__YOUR GOAL__. Only lines containing the string "gear" belong in the answer; copy all of them from the entries.

__DATASET EXCERPTS__.

"""

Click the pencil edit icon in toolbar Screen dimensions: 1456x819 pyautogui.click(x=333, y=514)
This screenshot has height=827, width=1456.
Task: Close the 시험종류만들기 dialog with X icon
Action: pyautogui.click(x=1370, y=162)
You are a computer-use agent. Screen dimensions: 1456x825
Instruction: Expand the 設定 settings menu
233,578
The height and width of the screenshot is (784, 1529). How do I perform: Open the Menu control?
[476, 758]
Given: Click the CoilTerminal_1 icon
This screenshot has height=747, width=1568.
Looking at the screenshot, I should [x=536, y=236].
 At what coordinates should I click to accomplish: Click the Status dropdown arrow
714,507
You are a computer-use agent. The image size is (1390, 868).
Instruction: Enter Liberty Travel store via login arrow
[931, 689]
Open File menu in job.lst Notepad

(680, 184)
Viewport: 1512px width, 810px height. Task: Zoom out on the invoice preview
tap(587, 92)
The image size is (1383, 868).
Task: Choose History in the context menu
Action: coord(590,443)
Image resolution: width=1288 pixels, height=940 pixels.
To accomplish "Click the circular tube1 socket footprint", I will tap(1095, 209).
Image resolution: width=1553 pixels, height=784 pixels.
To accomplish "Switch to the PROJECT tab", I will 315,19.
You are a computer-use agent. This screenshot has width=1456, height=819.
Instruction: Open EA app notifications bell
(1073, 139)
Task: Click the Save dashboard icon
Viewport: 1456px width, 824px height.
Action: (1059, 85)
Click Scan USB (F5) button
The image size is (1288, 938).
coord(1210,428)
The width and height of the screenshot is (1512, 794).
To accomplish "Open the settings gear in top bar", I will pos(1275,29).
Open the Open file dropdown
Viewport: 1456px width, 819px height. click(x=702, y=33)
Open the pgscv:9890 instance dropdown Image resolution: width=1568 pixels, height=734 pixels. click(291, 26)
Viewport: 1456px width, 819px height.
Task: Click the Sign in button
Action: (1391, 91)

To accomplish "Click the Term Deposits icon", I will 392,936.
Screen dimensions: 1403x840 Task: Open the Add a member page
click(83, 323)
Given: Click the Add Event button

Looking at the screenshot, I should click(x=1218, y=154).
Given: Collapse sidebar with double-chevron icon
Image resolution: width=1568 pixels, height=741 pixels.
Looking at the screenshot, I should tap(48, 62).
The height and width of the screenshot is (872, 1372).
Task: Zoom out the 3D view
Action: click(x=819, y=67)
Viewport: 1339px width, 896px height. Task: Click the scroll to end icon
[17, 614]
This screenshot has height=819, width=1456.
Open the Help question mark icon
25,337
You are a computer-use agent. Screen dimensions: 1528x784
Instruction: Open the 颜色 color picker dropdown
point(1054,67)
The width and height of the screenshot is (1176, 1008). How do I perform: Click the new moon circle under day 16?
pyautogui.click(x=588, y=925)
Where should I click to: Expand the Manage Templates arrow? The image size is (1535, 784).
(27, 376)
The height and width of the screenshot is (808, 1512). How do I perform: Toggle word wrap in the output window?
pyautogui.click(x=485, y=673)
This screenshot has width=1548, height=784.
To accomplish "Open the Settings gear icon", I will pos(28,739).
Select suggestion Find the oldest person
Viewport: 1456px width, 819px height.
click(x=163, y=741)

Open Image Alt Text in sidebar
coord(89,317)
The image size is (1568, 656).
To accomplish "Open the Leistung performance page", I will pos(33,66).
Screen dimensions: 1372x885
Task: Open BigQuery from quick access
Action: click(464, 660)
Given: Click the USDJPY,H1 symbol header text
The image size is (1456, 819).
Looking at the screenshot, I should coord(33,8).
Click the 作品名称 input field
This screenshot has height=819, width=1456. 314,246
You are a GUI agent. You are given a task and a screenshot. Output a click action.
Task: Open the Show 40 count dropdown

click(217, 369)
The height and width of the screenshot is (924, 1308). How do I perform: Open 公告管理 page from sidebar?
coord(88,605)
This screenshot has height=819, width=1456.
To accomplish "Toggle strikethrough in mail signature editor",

"""

__SOLUTION TO THE PROBLEM__.
To accomplish "Open the settings gear in top bar", I will pos(1275,29).
To accomplish "Open the Settings gear icon", I will pos(28,739).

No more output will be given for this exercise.